- [What you are asked to do] Your output should be the lines of the entries below, exactly, from the first one through the line that holds "[Close] (2496, 1438)".

(Stored items)
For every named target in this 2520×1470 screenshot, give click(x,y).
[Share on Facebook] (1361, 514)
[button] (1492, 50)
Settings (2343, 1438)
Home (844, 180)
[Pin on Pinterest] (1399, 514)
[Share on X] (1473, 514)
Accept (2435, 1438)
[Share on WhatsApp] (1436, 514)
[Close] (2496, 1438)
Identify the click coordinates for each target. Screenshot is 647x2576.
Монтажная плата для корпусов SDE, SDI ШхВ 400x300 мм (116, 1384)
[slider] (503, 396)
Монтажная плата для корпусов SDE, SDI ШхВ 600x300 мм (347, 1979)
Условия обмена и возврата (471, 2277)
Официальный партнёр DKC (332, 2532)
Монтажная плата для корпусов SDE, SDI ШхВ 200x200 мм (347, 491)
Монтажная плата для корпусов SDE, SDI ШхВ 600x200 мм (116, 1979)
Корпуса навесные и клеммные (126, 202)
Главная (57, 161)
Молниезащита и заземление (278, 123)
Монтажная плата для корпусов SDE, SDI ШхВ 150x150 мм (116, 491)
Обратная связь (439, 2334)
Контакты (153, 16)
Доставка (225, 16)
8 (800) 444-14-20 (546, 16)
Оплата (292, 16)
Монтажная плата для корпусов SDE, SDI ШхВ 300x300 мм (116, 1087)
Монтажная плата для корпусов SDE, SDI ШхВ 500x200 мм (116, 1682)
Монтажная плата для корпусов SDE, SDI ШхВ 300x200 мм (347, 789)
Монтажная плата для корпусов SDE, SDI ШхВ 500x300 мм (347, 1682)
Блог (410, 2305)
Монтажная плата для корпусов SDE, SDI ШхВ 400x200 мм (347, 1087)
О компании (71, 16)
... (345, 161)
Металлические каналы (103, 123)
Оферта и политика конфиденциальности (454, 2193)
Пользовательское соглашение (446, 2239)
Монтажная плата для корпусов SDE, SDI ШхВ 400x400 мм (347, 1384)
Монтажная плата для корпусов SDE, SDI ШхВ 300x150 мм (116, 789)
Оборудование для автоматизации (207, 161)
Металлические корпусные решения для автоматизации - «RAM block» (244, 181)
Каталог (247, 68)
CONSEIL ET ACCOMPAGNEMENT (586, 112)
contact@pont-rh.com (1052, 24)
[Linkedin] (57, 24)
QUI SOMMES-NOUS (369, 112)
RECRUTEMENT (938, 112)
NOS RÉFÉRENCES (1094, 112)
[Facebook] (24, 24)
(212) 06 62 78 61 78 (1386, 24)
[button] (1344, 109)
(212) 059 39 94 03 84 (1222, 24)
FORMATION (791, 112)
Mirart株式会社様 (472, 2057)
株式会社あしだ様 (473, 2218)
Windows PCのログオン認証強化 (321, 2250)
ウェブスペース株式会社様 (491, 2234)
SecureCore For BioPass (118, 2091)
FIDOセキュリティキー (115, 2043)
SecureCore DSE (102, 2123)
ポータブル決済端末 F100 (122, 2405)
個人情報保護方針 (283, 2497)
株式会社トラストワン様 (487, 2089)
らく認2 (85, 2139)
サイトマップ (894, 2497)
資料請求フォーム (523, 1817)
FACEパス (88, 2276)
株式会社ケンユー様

- [Result of this task]
For every named target in this 2520×1470 screenshot, give click(x,y).
[Share on Facebook] (1361, 514)
[button] (1492, 50)
Settings (2343, 1438)
Home (844, 180)
[Pin on Pinterest] (1399, 514)
[Share on X] (1473, 514)
Accept (2435, 1438)
[Share on WhatsApp] (1436, 514)
[Close] (2496, 1438)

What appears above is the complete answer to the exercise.